Have you visited TikTok recently? If you did, you might be surprised to see some posts about court reporting attracting hundreds of thousands and even millions of views.
Isabelle Lumsden (@isabellelumsden on TikTok) is a student in her first semester at Northern Alberta Institute of Technology in Edmonton, Alberta, Canada. She has been posting about court reporting as she has been learning, and people have been noticing.
“I have received a large response. Each of my videos gets thousands of views and likes,” Lumsden said. “My current highest court reporting video is sitting at 2.9 million views, 448.1K likes, and 5,240 comments. These numbers grow exponentially every day. I currently have 14 videos up about court reporting and have gained over 30,000 followers in the last 10 days.”
Lumsden was also featured in a recent Yahoo story.
“Most of my comments [to the posts] revolve around how confused people are and how they think it’s like ‘witchcraft,’” she said. “While most of the comments are just people being amazed and confused at it, I also get the occasional ‘why don’t you use a computer’ or ‘why don’t courtrooms just use speech-to-text software;’ so I try to explain why court reporters are still needed to the best of my ability.

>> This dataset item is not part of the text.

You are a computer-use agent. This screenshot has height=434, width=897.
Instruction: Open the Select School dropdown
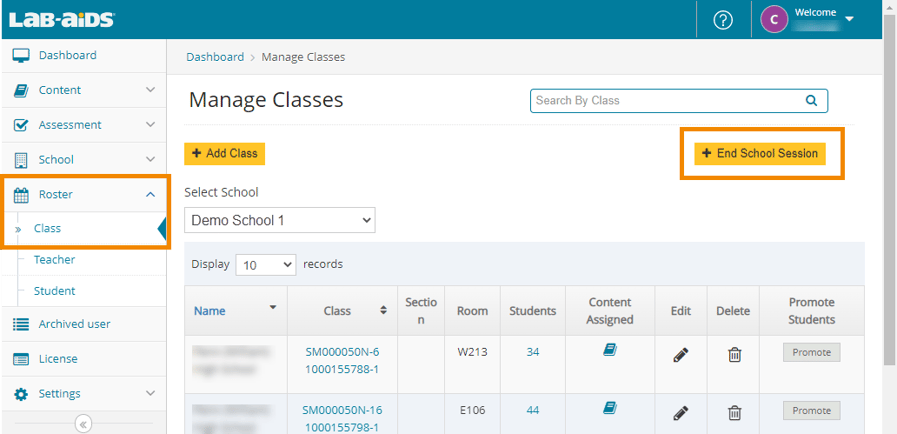coord(279,220)
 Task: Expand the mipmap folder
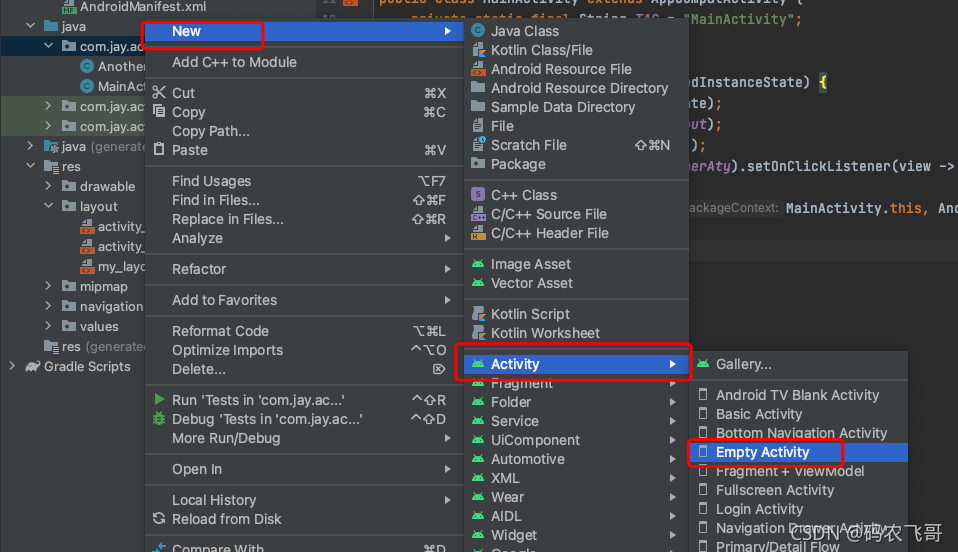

I have also had a bunch of current court reporters reach out to me, and I am super grateful for that. Making connections this early in my career is super exciting for me, and I appreciate having experienced court reporters that I can ask my questions to.”
Lumsden said that court reporting is such a unique and amazing career path that she thought it was worth sharing with the world.
“I noticed not many people talk about it on social media, as I even had very limited knowledge about it before doing research, so I wanted to change that and start a conversation,” she said.
The global pandemic made her start thinking about her long-term goals. Her mother was the one to bring up court reporting.
“She had done some research and thought it would be the perfect career for my personality,” Lumsden said. “When I did my own research on the profession, it was like love at first sight. I instantly had a gut feeling that this was the career path for me!”
Lumsden said that, while she is currently still learning all the different roles of court reporters, she knows she wants to work in a courtroom.
“I love traveling, so I would love to venture out of my home city and live somewhere new,” she said.
Stan Sakai, CRC, a freelancer in New York, N.Y., (@stanographer on TikTok) also has some very popular TikTok posts. One recent post has been seen by more than a million people.
“I’ve gotten overwhelmingly positive responses,” Sakai said. “Seems everyone is genuinely interested and fascinated.”
Sakai said, while there is very little steno representation on TikTok, “I guess this is something that actually legitimately interests a ton of people, especially when you cover one bite-sized topic per video.”